Outsourced staff training

Keeping your employees up to speed with the latest training programmes can be time consuming. Outsourcing may be the answer.

Increasingly, training specialists are advocating courses that are partly taught and include work-based elements. Judy Saxton, manager of Learndirect’s Learning through Work scheme, advocates this method: ‘It means less time away from work and the training that is done is based on existing work projects, so it has a direct benefit to the business.’

Courses are run throughout the year and are not tied to college term times. ‘Costs are comparable to traditional part-time university courses,’ says Saxton. ‘But the benefit comes from the fact that development is ongoing as work continues – indeed one should complement the other.’

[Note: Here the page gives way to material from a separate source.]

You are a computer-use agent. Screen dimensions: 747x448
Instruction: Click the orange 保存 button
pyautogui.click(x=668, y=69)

For companies that can’t absorb the costs of employing a dedicated training department, money saving is a major draw. John Docherty, human resources director at 2 Sisters Food Group, decided to outsource training for managers at the company following a review of performance: ‘We assessed management throughout the company and found through the review process that there were a number areas of competency that needed to be improved. We’re not big enough to warrant an in-house training department, so we looked to an external provider.

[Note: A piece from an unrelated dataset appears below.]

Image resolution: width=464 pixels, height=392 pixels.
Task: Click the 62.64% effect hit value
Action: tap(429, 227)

‘We needed a provider with a range of skills to fit the various specialist management training needs that we had, so we developed a programme of workshops that runs throughout the year.’

Gabrielle Gardner, head of managed learning at training services company Epic, explains that there are various reasons to take the outsourcing route: ‘Firms that use a training provider are looking to reduce overheads and this can manifest itself in a number of different ways. In general, I think it’s fair to say that outsourced or managed training also allows middle managers to focus more on the strategic aspects of the business rather than its day-to-day running and staff development or admin.’

For Docherty, the outcome has been a ‘positive change in the company’. He says: ‘Staff are happier to stay now as they feel there is room for development – and if we compare last year’s management review with this year, there has been a marked improvement. With this type of investment it takes some time to get a return, but we’re starting to see more managers than ever wanting to attend the courses. We’ve even been able to begin our first graduate recruitment drive, simply because we now have a suite of management development workshops to offer them.’